A planning guide from Forrester for 2023 – security and risk.    Pulling from Computer Weekly, here are the recommendations for CISOs. 

  • API security is increasingly the de facto approach to modern development, enabling organizations to build new business models and engagement methods, but prone to breaches due to unprotected APIs and API endpoints.
  • Bot management, actively profiling incoming traffic to determine intent and protect from malicious bots – which comprised 25.6% of internet traffic in 2020 – by delaying, misdirecting, or blocking them.
  • Industrial control system (ICS) and operational technology (OT) threat intelligence which is becoming a non-negotiable buy for organizations working in sectors such as energy, manufacturing, utilities, or transport.
  • Cloud workload, container, and serverless security to protect the compute, storage, and network configurations of cloud workloads in infrastructure- and platform-as-a-service (IaaS/Paas) environments. This market is still immature and a challenge to address.
  • Multifactor authentication (MFA) , or even passwordless authentication, is one of the quickest and cheapest ways to align security strategies around zero-trust principles.
  • Zero-trust network access (ZTNA) is a more appropriate and agile solution to secure remote workers in a post-pandemic world than the traditional VPN.
  • Security analytics platforms replace legacy rules-based security information and event management (SIEM) offerings that are too easily overwhelmed by the rapidly evolving threat landscape.
  • Crisis simulations and purple teaming.

Why do we care?

It’s a very good list.  It will require some adaptation for different size businesses, of course.  API Security is a great example, as that’s for organizations who develop software… and most don’t.   

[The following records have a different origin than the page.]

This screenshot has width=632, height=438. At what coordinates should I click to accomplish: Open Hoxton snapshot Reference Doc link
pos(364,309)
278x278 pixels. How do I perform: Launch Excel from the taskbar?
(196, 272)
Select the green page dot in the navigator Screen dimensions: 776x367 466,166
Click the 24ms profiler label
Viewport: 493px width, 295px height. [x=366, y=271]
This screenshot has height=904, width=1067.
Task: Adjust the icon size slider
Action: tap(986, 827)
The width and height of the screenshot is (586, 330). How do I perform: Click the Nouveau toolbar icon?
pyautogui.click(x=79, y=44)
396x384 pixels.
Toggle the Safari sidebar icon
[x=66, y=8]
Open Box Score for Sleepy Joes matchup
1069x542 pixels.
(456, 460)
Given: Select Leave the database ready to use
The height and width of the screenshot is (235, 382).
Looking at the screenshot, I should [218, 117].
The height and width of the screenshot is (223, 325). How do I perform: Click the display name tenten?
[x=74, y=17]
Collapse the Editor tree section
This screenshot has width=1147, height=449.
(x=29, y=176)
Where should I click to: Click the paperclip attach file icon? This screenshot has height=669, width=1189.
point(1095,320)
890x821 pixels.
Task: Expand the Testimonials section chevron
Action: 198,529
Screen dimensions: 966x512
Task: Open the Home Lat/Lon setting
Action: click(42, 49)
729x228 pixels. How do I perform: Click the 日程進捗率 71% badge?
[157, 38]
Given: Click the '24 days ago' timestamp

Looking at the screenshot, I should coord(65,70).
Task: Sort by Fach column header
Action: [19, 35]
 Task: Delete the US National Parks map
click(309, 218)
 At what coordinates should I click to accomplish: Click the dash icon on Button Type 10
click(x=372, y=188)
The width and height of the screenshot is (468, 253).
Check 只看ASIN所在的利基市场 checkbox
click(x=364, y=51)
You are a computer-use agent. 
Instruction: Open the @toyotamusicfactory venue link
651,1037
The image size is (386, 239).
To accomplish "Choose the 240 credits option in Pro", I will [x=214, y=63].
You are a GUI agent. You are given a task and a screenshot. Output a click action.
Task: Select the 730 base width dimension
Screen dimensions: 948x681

I wanted to highlight “protect the compute, storage, and network configurations of cloud workloads”.    This is not something most small providers are addressing effectively, as this is configuration management rather than device management.     That’s a key distinction, and why I wanted to highlight it.    Big opportunity for sure – and why I like the space.   My guidance is to focus on changing your methodology and thinking first rather than searching first for a tool.     You’ll build your requirements list that way.